Some typically South Asian snacks, such as samosas (made with deep-fried pastry), are very unhealthy. In South Asian culture, there are often large gatherings and family functions, where exposure to these foods is frequent and it’s easy to graze and not realise how many calories you’re eating. Culturally, it may also be seen as rude to turn down food someone has prepared for you.

It’s important, however, not to ‘ban’ any foods. Recognise what is a ‘luxury’ item that should be eaten rarely, and what is a healthy item that can be enjoyed regularly. Dietary changes shouldn’t be viewed as a punishment, but be conscious of portion sizes and preparation methods.

What about exercise?

Studies suggest South Asians, especially women, do less physical activity. Many factors influence this. Some South Asian women may be reluctant to attend a mixedsex gym or go swimming because of religious beliefs. They should be supported in finding activities they feel comfortable taking part in, such as walking, group dancing or single-sex exercise classes.

It’s not just the South Asian population though – many people in the UK miss targets for physical activity. It’s important to build activity into your daily routine, for example getting off the bus a stop earlier or going for a walk at lunchtime. Breaking activities into manageable chunks (of 10 minutes or more) can make it much easier to achieve your target of at least 150 minutes a week.

Are there other factors?

Many South Asian communities are in areas of deprivation. This can increase risk of developing CHD, for many complex reasons. For example, in deprived areas people are often on lower incomes and may have less access to healthier foods. The highest death rates occur in Bangladeshi communities in east London, which has many pockets of deprivation. Compared with the white British population, Bangladeshi populations in the UK are more likely to report poor oral health, work part-time, suffer infant mortality, and live in overcrowded households.

Rates of cigarette and tobacco chewing are also higher in Bangladeshi communities. Shisha smoking is popular among some South Asian groups. Flavoured shisha can be misleading for younger people who don’t realise it is often tobacco-based.

Does this increased risk apply to people of South Asian background born in the UK?

Yes, evidence shows risk factors in young South Asians are often more prevalent than in young white Europeans. Even among children born and raised in the UK, South Asian heritage not only genetically means they’re at higher risk of CHD, but family surroundings also play a major role in influencing lifestyle habits.

Do people of mixed ethnic origin have raised risk?

At present, not enough time has passed for studies of these groups to answer this question with certainty.

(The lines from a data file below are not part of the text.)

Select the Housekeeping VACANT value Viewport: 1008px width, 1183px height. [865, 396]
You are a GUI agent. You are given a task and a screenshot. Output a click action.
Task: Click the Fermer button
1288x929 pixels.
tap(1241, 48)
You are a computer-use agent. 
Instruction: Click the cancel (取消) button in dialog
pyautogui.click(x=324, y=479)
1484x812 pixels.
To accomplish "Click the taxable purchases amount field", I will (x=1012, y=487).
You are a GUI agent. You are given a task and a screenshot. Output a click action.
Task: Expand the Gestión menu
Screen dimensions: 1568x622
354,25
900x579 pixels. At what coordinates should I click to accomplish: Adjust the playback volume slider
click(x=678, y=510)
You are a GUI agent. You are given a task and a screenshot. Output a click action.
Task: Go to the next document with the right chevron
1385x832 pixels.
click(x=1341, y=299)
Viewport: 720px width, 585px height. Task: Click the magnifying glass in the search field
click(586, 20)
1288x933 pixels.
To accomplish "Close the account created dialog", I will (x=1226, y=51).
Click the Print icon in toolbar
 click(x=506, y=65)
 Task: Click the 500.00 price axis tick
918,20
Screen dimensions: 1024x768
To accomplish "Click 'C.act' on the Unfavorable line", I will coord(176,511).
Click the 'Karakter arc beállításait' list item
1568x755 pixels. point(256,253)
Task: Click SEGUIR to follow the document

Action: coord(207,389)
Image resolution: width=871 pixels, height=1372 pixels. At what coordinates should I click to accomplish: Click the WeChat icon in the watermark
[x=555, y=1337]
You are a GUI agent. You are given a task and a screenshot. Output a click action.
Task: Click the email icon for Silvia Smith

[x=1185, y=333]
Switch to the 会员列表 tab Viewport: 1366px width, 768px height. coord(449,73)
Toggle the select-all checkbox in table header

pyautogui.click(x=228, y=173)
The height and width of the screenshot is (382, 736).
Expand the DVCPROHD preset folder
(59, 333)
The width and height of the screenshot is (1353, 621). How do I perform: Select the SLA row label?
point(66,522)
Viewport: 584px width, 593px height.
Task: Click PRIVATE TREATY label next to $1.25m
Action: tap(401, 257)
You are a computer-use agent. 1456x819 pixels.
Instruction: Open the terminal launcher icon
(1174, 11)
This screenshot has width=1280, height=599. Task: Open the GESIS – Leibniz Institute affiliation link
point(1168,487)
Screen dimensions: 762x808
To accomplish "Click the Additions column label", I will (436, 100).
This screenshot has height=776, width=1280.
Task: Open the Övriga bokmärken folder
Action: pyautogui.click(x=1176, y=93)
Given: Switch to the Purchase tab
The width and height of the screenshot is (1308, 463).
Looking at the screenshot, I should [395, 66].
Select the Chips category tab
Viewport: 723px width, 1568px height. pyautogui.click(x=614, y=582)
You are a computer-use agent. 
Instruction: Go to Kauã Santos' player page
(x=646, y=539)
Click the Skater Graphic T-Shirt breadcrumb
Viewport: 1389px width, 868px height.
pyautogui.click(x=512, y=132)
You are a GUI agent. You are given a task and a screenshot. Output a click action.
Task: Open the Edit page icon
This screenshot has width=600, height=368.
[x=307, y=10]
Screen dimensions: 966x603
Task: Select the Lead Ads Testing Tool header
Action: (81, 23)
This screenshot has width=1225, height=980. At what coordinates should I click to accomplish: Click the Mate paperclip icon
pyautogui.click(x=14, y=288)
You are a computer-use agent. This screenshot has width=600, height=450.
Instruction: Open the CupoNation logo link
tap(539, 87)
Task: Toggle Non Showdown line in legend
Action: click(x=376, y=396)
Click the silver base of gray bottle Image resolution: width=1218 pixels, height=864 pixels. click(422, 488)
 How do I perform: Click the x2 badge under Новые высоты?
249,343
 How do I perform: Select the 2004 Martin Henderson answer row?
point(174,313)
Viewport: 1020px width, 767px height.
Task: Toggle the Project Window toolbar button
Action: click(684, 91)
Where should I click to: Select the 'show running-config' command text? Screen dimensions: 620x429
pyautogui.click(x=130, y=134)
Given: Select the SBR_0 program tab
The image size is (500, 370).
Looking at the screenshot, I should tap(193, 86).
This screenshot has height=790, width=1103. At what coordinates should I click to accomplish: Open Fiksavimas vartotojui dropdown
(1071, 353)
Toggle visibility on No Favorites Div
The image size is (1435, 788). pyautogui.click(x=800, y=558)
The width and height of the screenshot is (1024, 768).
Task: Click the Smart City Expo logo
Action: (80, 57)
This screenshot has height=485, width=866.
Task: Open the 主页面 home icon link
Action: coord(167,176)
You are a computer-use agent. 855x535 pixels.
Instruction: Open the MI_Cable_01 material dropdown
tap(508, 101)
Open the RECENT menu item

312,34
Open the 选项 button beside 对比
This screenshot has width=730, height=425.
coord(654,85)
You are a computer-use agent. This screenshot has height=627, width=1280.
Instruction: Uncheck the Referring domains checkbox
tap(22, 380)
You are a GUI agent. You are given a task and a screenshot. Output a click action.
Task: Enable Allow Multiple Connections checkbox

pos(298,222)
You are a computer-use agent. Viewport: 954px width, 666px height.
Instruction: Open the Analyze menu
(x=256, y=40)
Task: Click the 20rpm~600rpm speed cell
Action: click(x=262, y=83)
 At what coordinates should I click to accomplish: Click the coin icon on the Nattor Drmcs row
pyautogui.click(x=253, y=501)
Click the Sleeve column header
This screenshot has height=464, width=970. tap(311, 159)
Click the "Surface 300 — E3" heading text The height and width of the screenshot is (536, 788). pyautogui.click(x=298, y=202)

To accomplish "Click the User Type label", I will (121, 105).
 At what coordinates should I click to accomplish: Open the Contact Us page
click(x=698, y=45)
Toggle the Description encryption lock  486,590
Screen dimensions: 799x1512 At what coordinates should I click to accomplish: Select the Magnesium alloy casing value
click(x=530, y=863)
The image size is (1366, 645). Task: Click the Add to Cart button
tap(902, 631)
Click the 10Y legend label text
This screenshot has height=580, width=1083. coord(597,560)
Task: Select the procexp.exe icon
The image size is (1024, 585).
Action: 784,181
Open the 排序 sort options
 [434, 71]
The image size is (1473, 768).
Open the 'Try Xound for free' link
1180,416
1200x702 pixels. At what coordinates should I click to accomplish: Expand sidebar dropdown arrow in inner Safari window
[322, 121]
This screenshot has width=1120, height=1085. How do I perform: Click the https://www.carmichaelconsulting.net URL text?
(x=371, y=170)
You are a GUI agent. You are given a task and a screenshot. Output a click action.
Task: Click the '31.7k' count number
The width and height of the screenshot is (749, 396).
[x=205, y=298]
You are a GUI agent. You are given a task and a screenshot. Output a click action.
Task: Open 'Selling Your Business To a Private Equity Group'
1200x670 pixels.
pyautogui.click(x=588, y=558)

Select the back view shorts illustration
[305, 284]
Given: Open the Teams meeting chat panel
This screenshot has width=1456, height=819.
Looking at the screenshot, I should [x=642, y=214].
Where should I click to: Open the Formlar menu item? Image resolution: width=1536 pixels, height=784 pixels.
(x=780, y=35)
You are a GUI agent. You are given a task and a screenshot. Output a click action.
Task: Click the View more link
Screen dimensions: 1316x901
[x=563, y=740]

Meet the expert: Dr Sandy Gupta

Dr Sandy Gupta is a Consultant Cardiologist at Whipps Cross and St Bartholomew’s Hospital. Dr Gupta was awarded a BHF research fellowship to explore the relationship between inflammation and heart disease.

Over the last 15 years, Dr Gupta has also remained passionate about dedicating his free time to raising awareness of heart disease, in particular in South Asian communities. To do so, he has worked with major committees, acting as Chairman of the BHF Strategy Group on Cardiovascular Health and Ethnicity and a member of the BHF Prevention and Care Committee. Dr Gupta has been actively involved in national BHF campaigns including our heart attack awareness campaign and helping to promote our physical activity campaign, encouraging South Asian communities to get their 30 minutes a day. He has also delivered lectures in more than 70 countries and given around 80 voluntary talks in communities and schools to raise awareness of heart disease.

He says: “To me, being a Consultant Cardiologist is a privilege and professionally rewarding…and still is! My 15-plus years of voluntary activities with the BHF have added a unique dimension to my vocation. Whether through committee work, community talks or campaigns, the opportunities to contribute have been so fulfilling. This has been made especially smooth and seamless by working with the highly motivated and talented BHF Team. They certainly know how to get the important messages of heart health across at every level.”